→ **Work request**: The copy should begin at the line containing "800x390 pixels." and end with the last line below, every line exact and no picture included.

→ **Extracted records**:
--- START ---

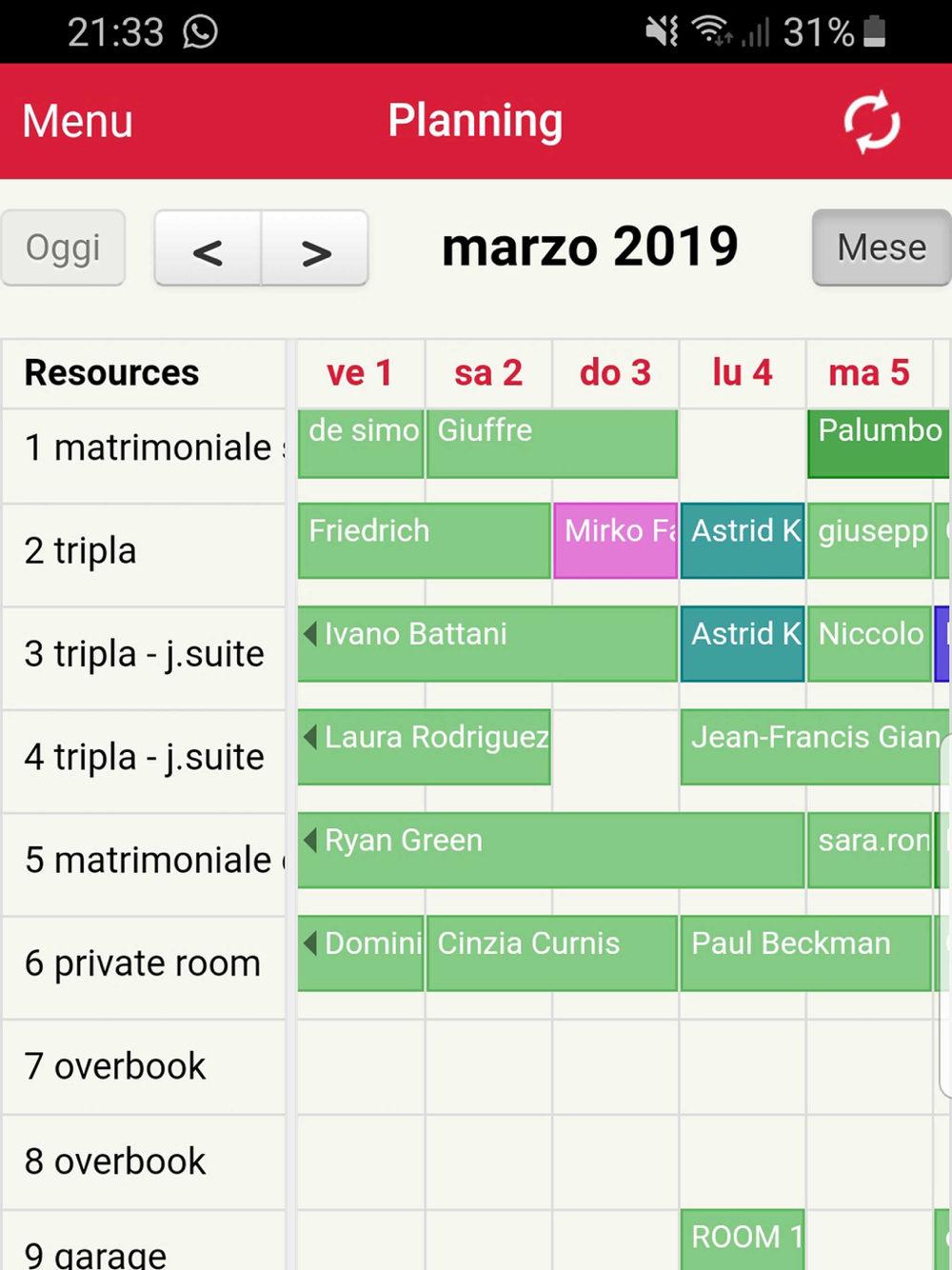Go to previous month with the back arrow
952x1270 pixels.
[208, 248]
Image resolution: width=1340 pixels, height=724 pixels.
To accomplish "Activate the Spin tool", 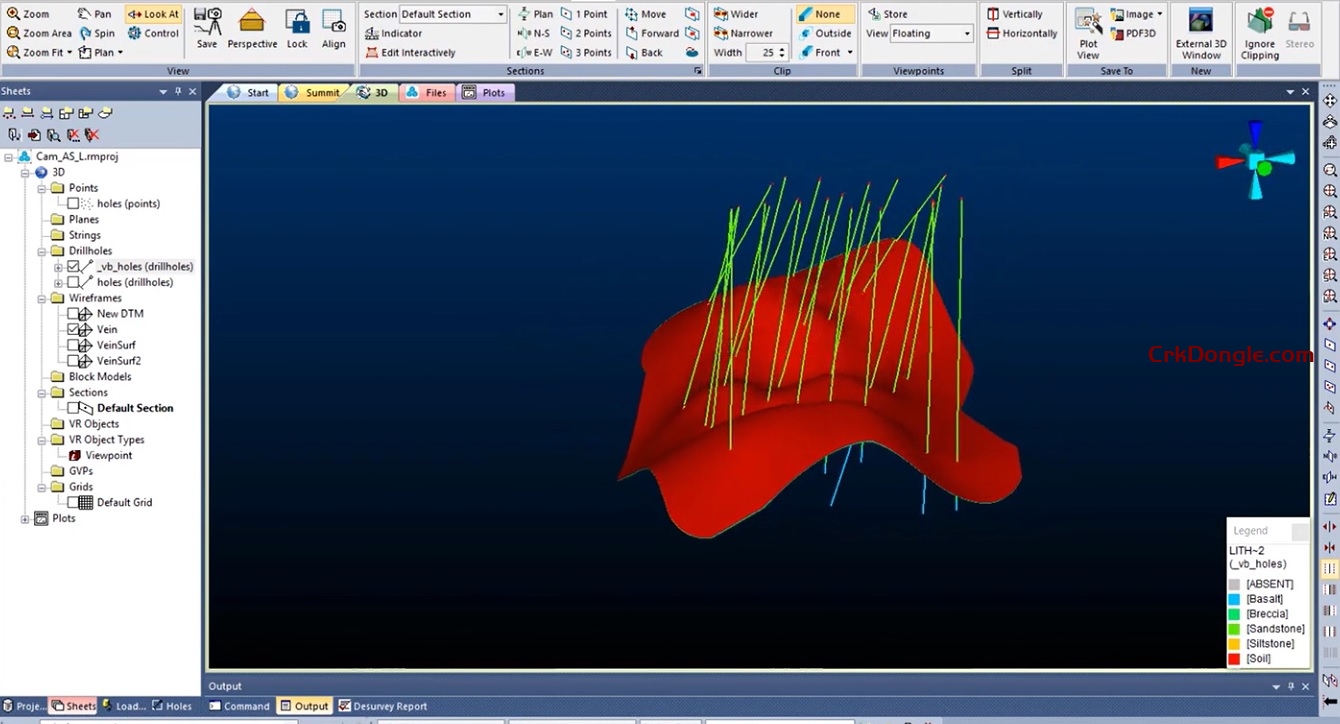I will (x=97, y=33).
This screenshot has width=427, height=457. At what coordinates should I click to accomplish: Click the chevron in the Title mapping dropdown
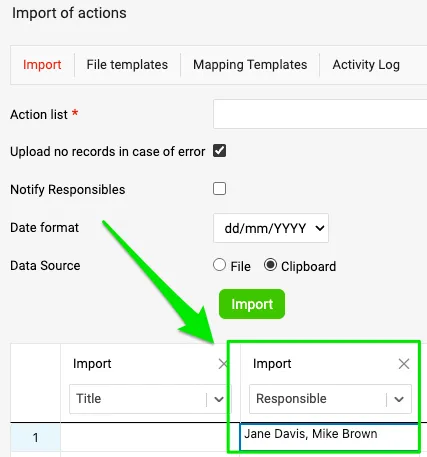219,399
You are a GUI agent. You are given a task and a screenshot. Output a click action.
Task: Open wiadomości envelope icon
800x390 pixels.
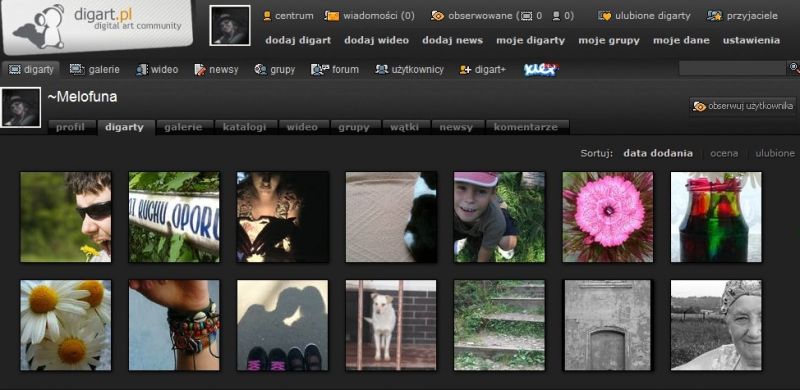tap(332, 16)
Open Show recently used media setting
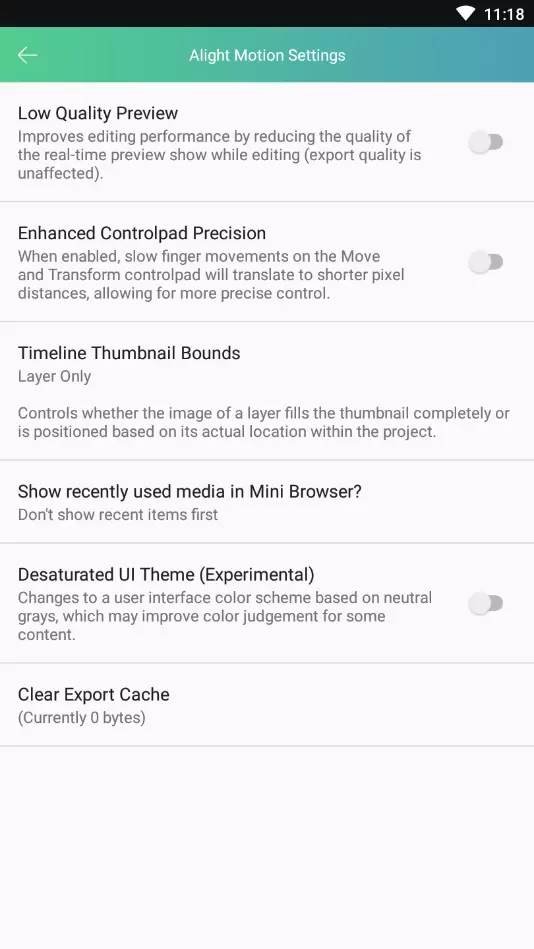The width and height of the screenshot is (534, 949). click(x=267, y=502)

--- END ---

→ **Exercise solution**:
800x390 pixels.
tap(332, 16)
Open Show recently used media setting
The width and height of the screenshot is (534, 949). click(x=267, y=502)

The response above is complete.